# Kieran Robson - 600092 - Data Mining ACW

# Business Understanding
1. To predict whether a patient is a risk of mortality depending on any previous health issues they may have/had.
2. To have an efficient model with 99% or above accuracy.

# Data Understanding
## Import the modules needed

In [None]:
#Imports various modules
import pandas as pd
import seaborn as sb
import matplotlib.pyplot as mat
import numpy as np
%matplotlib inline

import sklearn.model_selection

from sklearn.metrics import confusion_matrix, ConfusionMatrixDisplay
from sklearn.metrics import accuracy_score

from sklearn.neural_network import MLPClassifier
from sklearn.tree import DecisionTreeClassifier
from sklearn.ensemble import RandomForestClassifier

## Import the data and copy it to a new variable so the original data is not effected

In [None]:
#Reads in data csv
trainData = pd.read_csv("cardio-vascular--ACWData.csv")
#Copies trainData as to not effect current data set
dataCopy = trainData

## Data Analysis showcasing all attributes, data type and number of null values

In [None]:
dataCopy.info()

# Data Preparation
## Data Cleaning

In [None]:
#Drop rows that arent relevant medically
dataCopy.drop(['Random', 'Id'], axis = 1, inplace = True)

#Replacing lower Asx with ASx so consistent throughout
dataCopy['Indication'].replace({'Asx': 'ASx'}, inplace = True)

#Gets rid of errors within Contra
dataCopy['Contra'] = pd.to_numeric(dataCopy.Contra, errors='coerce')
#Fills null cells with mean
dataCopy['Contra'].fillna(value = dataCopy['Contra'].mean(), inplace = True)

#Filling IPSI null values with mean
dataCopy['IPSI'].fillna(value = dataCopy['IPSI'].mean(), inplace = True)

#Filling in data using mode
dataCopy['Indication'].fillna(dataCopy['Indication'].mode()[0], inplace = True)
dataCopy['Diabetes'].fillna(dataCopy['Diabetes'].mode()[0], inplace = True)
dataCopy['IHD'].fillna(dataCopy['IHD'].mode()[0], inplace = True)
dataCopy['Hypertension'].fillna(dataCopy['Hypertension'].mode()[0], inplace = True)
dataCopy['Arrhythmia'].fillna(dataCopy['Arrhythmia'].mode()[0], inplace = True)
dataCopy['History'].fillna(dataCopy['History'].mode()[0], inplace = True)

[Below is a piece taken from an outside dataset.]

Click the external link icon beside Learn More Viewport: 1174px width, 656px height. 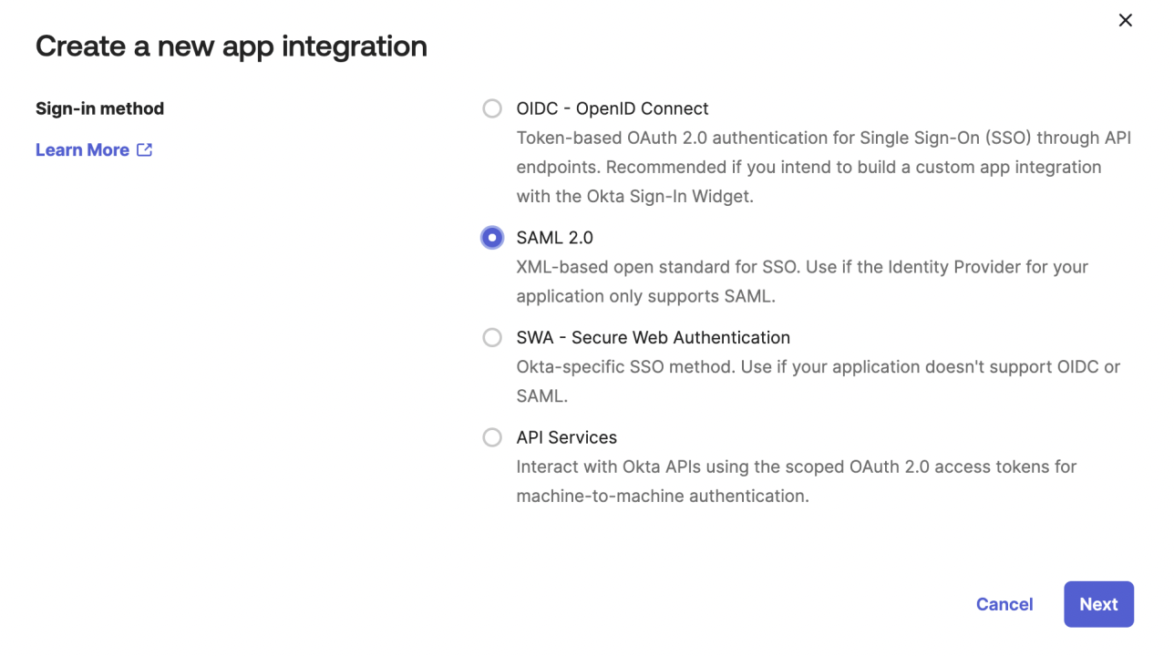(144, 149)
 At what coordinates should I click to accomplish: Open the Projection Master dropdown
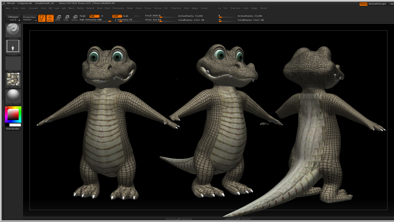(29, 18)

#Replace yes and no into Binary
dataCopy['Diabetes'].replace({'yes': 1, 'no': 0}, inplace = True)
dataCopy['IHD'].replace({'yes': 1, 'no': 0}, inplace = True)
dataCopy['Hypertension'].replace({'yes': 1, 'no': 0}, inplace = True)
dataCopy['Arrhythmia'].replace({'yes': 1, 'no': 0}, inplace = True)
dataCopy['History'].replace({'yes': 1, 'no': 0}, inplace = True)

#Drop all Unknown Values
dataCopy.drop(dataCopy.index[dataCopy['label'] == 'Unknown'], inplace=True)
#Drop null values
dataCopy.dropna(subset=['label'], inplace = True)
#Turn Risk and NoRisk into Binary
dataCopy['label'].replace({'Risk': 1, 'NoRisk': 0}, inplace = True)

# Modelling
## Create Dummies

In [None]:
dataCopy = pd.get_dummies(dataCopy)
pd.get_dummies(dataCopy)

## Creating Test and Train Data

In [None]:
y = dataCopy['label']
x = dataCopy.drop('label', axis = 1)

x_train, x_test, y_train, y_test = sklearn.model_selection.train_test_split(x, y, test_size=0.3, shuffle = True)

## Create Classifiers 

In [None]:
modelMLP = MLPClassifier(solver='adam', activation='logistic', max_iter=500000)
modelRF = RandomForestClassifier(random_state=0)

## Fitting Data and Predicting Data

In [None]:
modelMLP.fit(x_train, y_train)
modelRF.fit(x_train, y_train)

YPredMLP = modelMLP.predict(x_test)
YPredRF = modelRF.predict(x_test)

# Model 1 - RandomForest
## M1 Confusion Matrix

In [None]:
cm = confusion_matrix(y_test, YPredRF)
disp = ConfusionMatrixDisplay(confusion_matrix=cm)
disp.plot()
print(accuracy_score(y_test, YPredRF))

# Model 2 - MultiLayer Perceptron (MLP)

## M2 Confusion Matrix

In [None]:
cm = confusion_matrix(y_test, YPredMLP)
disp = ConfusionMatrixDisplay(confusion_matrix=cm)
disp.plot()
print(accuracy_score(y_test, YPredMLP))

# Evaluation
MLP's overall performance could be improved. While it matches the first business requirement, it does not match the second by a large margin, with an accuracy below 0.98. 
The RandomForest model was a success, with most results being 0 - 5 false positives and 0 - 3 false negatives. With this model, objective 1 was met since it predicted whether patients would die. This model met business objective 2 as most results showed 99% accuracy or better.